Quantum Bayesianism - abrax3141
http://www.wm.edu/news/stories/2017/qbism-q--a-does-quantum-bayesianism-hold-the-keys-to-the-future-of-physics-hans-von-baeyer-believes-so.-.php
======
Strilanc
Can someone explain what the deal with qbism even is?

Like, I get that when you do weak measurements the random walk the qubit takes
[2] looks basically identical to inference. That's not too surprising, given
how similar the definition of quantum states is to the definition of
probability distributions. But superpositions aren't _literally_ probability
distributions.

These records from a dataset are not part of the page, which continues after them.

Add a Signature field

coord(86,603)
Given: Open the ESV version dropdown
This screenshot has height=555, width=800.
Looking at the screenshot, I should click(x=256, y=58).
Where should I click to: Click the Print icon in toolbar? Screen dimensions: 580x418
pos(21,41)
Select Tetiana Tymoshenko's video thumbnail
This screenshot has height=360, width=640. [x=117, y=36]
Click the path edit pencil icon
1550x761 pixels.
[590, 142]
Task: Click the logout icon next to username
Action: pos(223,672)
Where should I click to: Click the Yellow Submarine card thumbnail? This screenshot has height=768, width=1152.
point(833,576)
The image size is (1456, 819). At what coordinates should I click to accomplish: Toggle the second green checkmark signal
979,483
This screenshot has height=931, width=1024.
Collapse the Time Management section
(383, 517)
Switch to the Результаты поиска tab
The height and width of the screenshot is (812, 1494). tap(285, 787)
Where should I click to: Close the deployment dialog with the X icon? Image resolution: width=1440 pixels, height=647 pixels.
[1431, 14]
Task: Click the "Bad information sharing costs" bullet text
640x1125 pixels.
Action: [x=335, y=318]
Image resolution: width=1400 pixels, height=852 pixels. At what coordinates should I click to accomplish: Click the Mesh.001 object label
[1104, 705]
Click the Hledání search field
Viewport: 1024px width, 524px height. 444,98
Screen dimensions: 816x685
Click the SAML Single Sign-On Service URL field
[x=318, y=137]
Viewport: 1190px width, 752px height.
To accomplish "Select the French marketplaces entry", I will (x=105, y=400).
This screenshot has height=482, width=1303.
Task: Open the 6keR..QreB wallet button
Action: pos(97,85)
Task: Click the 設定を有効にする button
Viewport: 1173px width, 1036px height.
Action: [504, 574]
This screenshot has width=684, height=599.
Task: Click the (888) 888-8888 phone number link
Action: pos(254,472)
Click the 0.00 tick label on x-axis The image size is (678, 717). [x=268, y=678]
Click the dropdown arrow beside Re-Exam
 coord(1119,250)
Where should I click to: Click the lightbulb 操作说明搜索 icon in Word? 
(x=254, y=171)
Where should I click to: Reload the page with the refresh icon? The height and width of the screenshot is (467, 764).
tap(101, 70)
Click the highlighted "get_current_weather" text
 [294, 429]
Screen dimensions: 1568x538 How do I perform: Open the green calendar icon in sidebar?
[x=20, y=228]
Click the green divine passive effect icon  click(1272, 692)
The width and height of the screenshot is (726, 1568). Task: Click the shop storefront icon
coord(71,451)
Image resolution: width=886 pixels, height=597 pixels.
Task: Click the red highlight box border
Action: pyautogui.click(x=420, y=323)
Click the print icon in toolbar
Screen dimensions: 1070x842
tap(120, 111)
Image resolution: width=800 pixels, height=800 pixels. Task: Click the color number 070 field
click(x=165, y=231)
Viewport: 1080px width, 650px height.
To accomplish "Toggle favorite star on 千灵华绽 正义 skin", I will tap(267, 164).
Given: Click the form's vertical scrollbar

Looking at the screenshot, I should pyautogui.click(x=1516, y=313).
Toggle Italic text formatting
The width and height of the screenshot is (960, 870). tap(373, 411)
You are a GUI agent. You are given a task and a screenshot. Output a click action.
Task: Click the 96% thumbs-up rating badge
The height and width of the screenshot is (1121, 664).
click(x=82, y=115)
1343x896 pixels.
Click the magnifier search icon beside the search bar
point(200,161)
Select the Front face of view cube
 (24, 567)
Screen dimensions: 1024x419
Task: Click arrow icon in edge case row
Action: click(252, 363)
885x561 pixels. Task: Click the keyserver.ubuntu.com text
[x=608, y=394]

In particular, unlike with probabilities, you can prove that
super-logical agents can't rationally disagree about the superposition that a
state is in. Superpositions _can 't_ be observer-dependent in the way that
probability distributions can, because you can create situations where agents
who are disagreeing about a superposition must be risking the highest of
Bayesian sins: seeing something happen to which they assigned a 0% probability
[1]. To me, this directly disagrees with Qbism's tendency to think about
quantum states as subjective instead of objective.

1:
[http://www.scottaaronson.com/blog/?p=822](http://www.scottaaronson.com/blog/?p=822)

2: [http://algorithmicassertions.com/2016/04/24/eves-quantum-
clo...](http://algorithmicassertions.com/2016/04/24/eves-quantum-clone-
computer.html)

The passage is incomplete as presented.